Sebelum dua parameter itu diaplikasikan, pertama-tama dilakukan pengumpulan dan identifikasi motif pada kain-kain batik yang akan diteliti. Batik di Jawa umumnya terbagi dalam dua karakter. Yakni batik daratan, dengan ciri motif dua dimensi dan lebih banyak gambar. Lainnya, batik pesisir (antara lain batik Pekalongan dan Cirebon), yang berciri hanya memiliki satu dimensi dan didomisi oleh garis.
Lalu dimulailah parameter pertama menggunakan dimensi fraktal. Sederhananya, fraktal adalah bagian-bagian kecil yang membentuk suatu pola. Kemudian fraktal-fraktal itu digabungkan secara acak, dan ternyata tetap memiliki pola yang sama dengan komponennya. Software komputer yang digunakan untuk melakukan fraktal itu bisa Ultra Fracta, ChaosPro, MSPlotter, atau software lokal JBATIK --mudah diunduh karena merupakan opensource.
Dengan software yang befungsi mendesain pola batik itu, mula-mula gambar batik diolah dan dibuat distribusi frekuensinya. Batik itu dipindai ke komputer, di-capture satu motif, lalu di-zoom penuh. Pada motif sawat, misalnya, dengan memperbesar satu motif, akan terlihat konstruksi sawat-sawat kecil dengan pola serupa.

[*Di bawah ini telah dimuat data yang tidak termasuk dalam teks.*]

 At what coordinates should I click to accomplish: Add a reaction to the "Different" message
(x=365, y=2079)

Kemudian dimensinya dihitung dan dibuat fraktalnya. Dari satu bentuk motif sawat saja bisa ditemukan tujuh persamaan kombinasi yang bisa membentuk satu motif sawat tertentu. "Sedangkan pada motif mega mendung ada lima persamaannya," kata Rolan, menjelaskan hasil proses yang sama terhadap motif batik asal Cirebon itu.

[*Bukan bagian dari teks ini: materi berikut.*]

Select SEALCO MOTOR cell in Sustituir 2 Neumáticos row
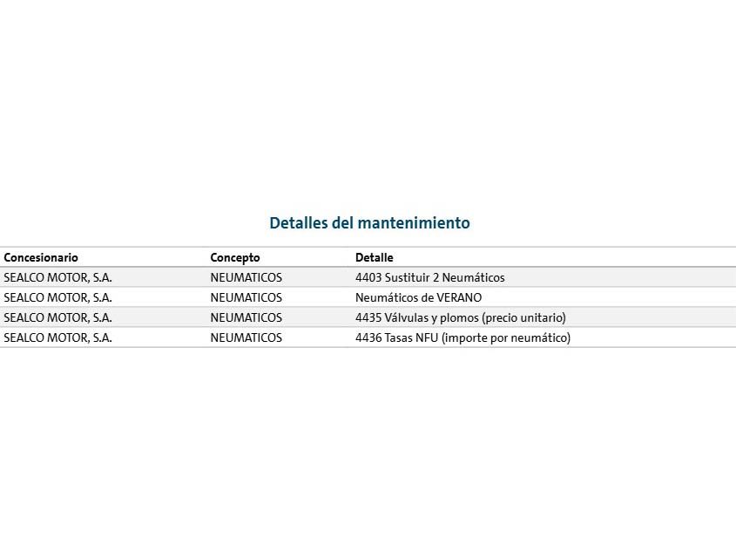 coord(57,278)
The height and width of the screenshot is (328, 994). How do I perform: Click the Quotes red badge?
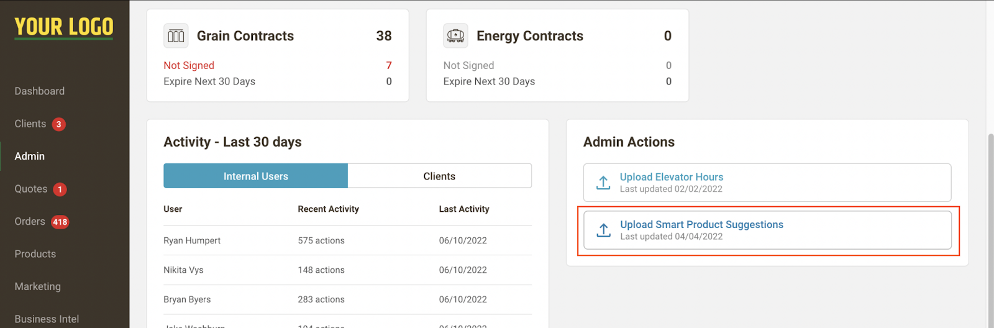tap(60, 189)
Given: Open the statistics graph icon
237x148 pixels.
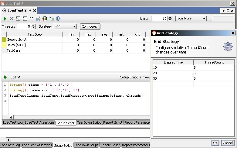Looking at the screenshot, I should (18, 19).
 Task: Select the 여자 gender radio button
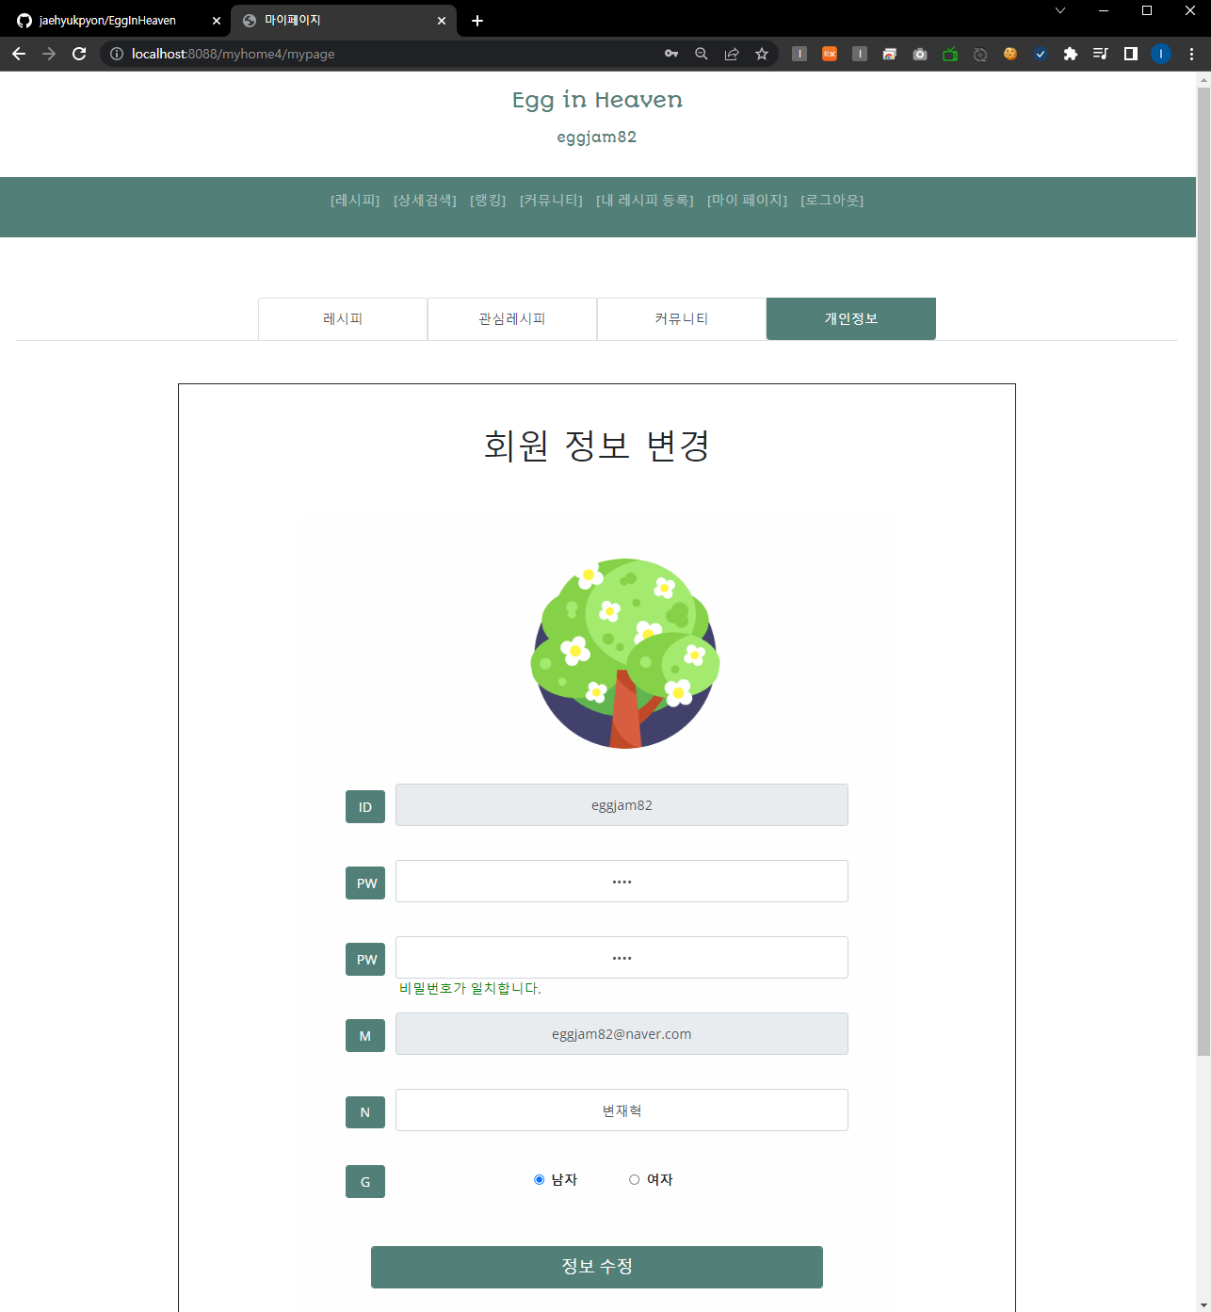pos(634,1179)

Hasil fraktal komputasional itu diakuisisi untuk dengan berbagai redesain atas banyak motif dasar. Sumbernya adalah motif-motif dasar batik yang di-capture dari desain tradisional asli. Dengan mengetahui persamaan matematis dasar yang menghasilkan bentuk-bentuk sawat, misalnya, maka lewat modifikasi kecil parameter-parameter atas variabel-variabel fungsi yang ada, secara komputasional dapat dimunculkan berbagai bentuk "sawat" baru yang memperkaya khazanah batik.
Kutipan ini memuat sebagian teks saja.